Vice Adm. Phil Sawyer inspects sailors of the Royal Malaysian Navy in this 2018 photo. U.S. Navy / Mass Communication Specialist 1st Class Chris Krucke

Navy Vice Adm. Phil Sawyer says the Chief of Naval Operation’s Navigation Plan 2020 and the Distributed Maritime Operations (DMO) concept are central for the Navy going forward and for the Navy and Marine Corps team’s ability to conduct enduring sea control and power projection missions.

Speaking at the NDIA Expeditionary Warfare Conference on Feb. 2, Sawyer, the deputy CNO for Operations, Plans and Strategy, said enduring means as a maritime nation, “the sea control and power projection mission hasn’t changed in 200 years, but the way we do it today has.”

The Navigation Plan 2020, released last month by CNO Adm. Mike Gilday, and the Tri-Service Maritime Strategy released last year, assert that the U.S. and Navy are “involved in a long-term competition that threatens our security and our way of life.  Russia and China are both undermining the free and open conditions that has enabled the world to largely prosper since the end of World War II.”

Both countries are attempting to unfairly control sea-based resources, intimidate their neighbors, and both are turning incremental gains into long-term advantages, with Crimea and the South China Sea as examples.

Although we must be clear-eyed about both Russia’s and China’s actions and intentions, Sawyer said China is the long-term strategic threat to the U.S.  “That is not to discount Russia, but it looks like China is our pacing threat.”

“The nation needs a larger hybrid fleet — consisting of manned and unmanned platforms,” Sawyer said  “But, it’s not just the number, but it’s about the composition of the fleet.”

Sawyer said unmanned platforms will play a very important role, from ISR above, on and below the sea, to platforms  that are large weapons batteries to aerial refuelers.

He said it’s easy to fixate on numbers, but the mix is also very important.  “Getting the right mix of platforms is just as important as the total number.”

The Navigation Plan calls for a lethal, better connected fleet — a fleet that is able to deliver synchronized lethal and nonlethal effects across all domains. That includes distributed weapons of increasing range and lethality Hypersonic and directed energy weapons are key R&D efforts for the Navy, he said.

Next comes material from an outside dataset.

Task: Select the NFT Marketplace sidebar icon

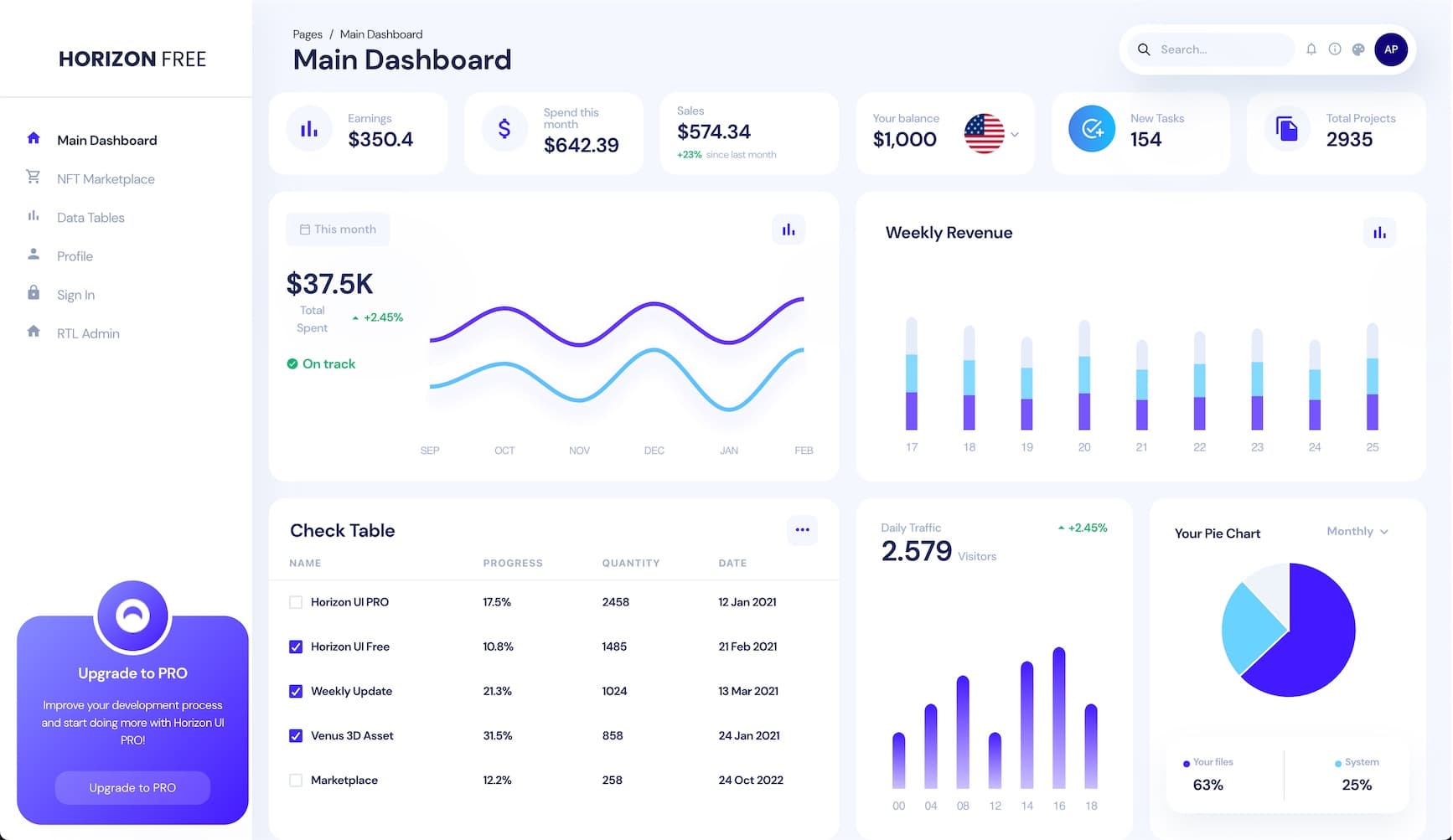Action: click(34, 178)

Tying the Navigation Plan to  theme of the NDIA conference, “Distributed Maritime & Expeditionary Operations in a Peer Contested Environment,” Sawyer said, “DMO is principally a warfighting concept. It’s our operational approach to winning the high-end fight at sea.”

According to Sawyer, DMO is geographically distributed naval forces integrated to synchronize operations across all domains. “DMO is a combination of distributed forces, integration of effects, and maneuver. DMO will enhance battle space awareness and influence; it will generate opportunities for naval forces to achieve surprise, to neutralize threats and to overwhelm the adversary; and it will impose operational dilemmas on the adversary.”

A key capability to achieving DMO is the Naval Operational Architecture, which Sawyer said will enable decision superiority at speed in a high-end fight. “It’s the connective tissue between sensors, platforms and weapons, and its central to our DMO operating concept,” Sawyer said. It’s more than “every sensor connected to every shooter.”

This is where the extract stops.